Kasım ayı bağımsız kitapçı söyleşimizi Sokak Kitap’la gerçekleştirdik. Mersin’de uzun yıllardır kitapçılık yapan Sokak Kitap ekibiyle kitapları, sabit fiyat yasasını, dergiciliği, gelecek günleri konuştuk.
İstanbul Kitap Fuarı’na sayılı günler kala, Sokak Kitap ekibinin söyledikleri çarpıcı.
-
Sevgili Serkan Murat, sizinle tanışıklığımız uzun yıllara dayanıyor. Kayıp Paylaşımlar Koleksiyoncusu olarak okurların büyük bir bölümü tanıyor sizi, film, dizi, müzik ve en çok kitaplar üzerine değerlendirme yazılarınızı http://www.bodakedi.com/ adresinden paylaşıyorsunuz uzun süredir. Yolladığımız bültenleri kes + yapıştır yapmak yerine, metinlerle ilgili görüşlerinizi, övgülerinizi, eleştirilerinizi kaleme alıyorsunuz mikro edebiyat köşenizde. Bu yönüyle hem bilinçli bir okur hem de iyi bir kitapçı ile karşı karşıyayız diyebilirim. Sokak Kitap ile hikayeniz nasıl başladı, buradan başlayalım.
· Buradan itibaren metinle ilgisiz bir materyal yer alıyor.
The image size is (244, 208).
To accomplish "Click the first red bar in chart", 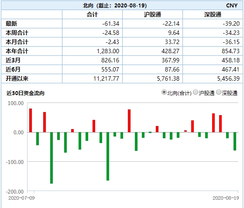I will tap(31, 120).
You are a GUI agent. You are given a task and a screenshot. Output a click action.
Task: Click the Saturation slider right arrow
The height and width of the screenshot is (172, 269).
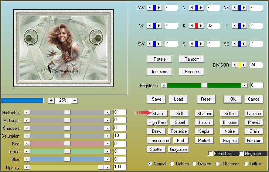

Serkan Murat Kırıkcı: Teşekkür ederim. Editörü olduğum SinemaTerspektif dergisini çıkardığımız dönemde başladı. Dağıtım noktası ararken kesişti yollarımız. Her ay dergileri bırakırken kasadaki sakallıyla muhabbet etmeye başladık. Ben onun iyi kitapçı olduğunu anladım o benim iyi okur olduğumu. 2016 Ekim’iydi sanırım “Mersin Kitap Fuarı’nda çalışır mısın” dedi. Ağır bir tedaviden çıkmıştım altı ay kadar süren. Fuarın koşullarına alışabilir miyim düşüncesiyle birlikte “tamam” dedim. Kendimi de denemiş olacaktım. Fuarın son günü de hamlesini yaptı Şahin. İki saatliğine geceleri durursun, kitap satar adisyon alırsın diye kandırıldım. İzin günüdür, stand açılacaktır, yoğun gündür derken o iki saatle kalmadığını görmüş oldum. O kitapçılık virüsü de işliyor insanın içine. Cebinizde kitapçı anahtarı taşıyorsunuz. Benim gibi bir bibliyofil için bunun tarifi yok. O anahtar salt mutluluk sebebi. Bir de geçen yıl bir öyküm derleme kitap “Pati Öyküleri”nde yayımlanmıştı. Kendi kitabımı da satma deneyimine ulaşmış oldum. Bir buçuk yılı geçti daha fazla kitap okuma fırsatıyla karışık mutlu mesut çalışıyorum…
-
Yeliz Hanım, siz hikayeyi başlatan tarafsınız aslında. Sokak Kitap’ın kuruluş hikayesi nedir? Nasıl doğdu fikir?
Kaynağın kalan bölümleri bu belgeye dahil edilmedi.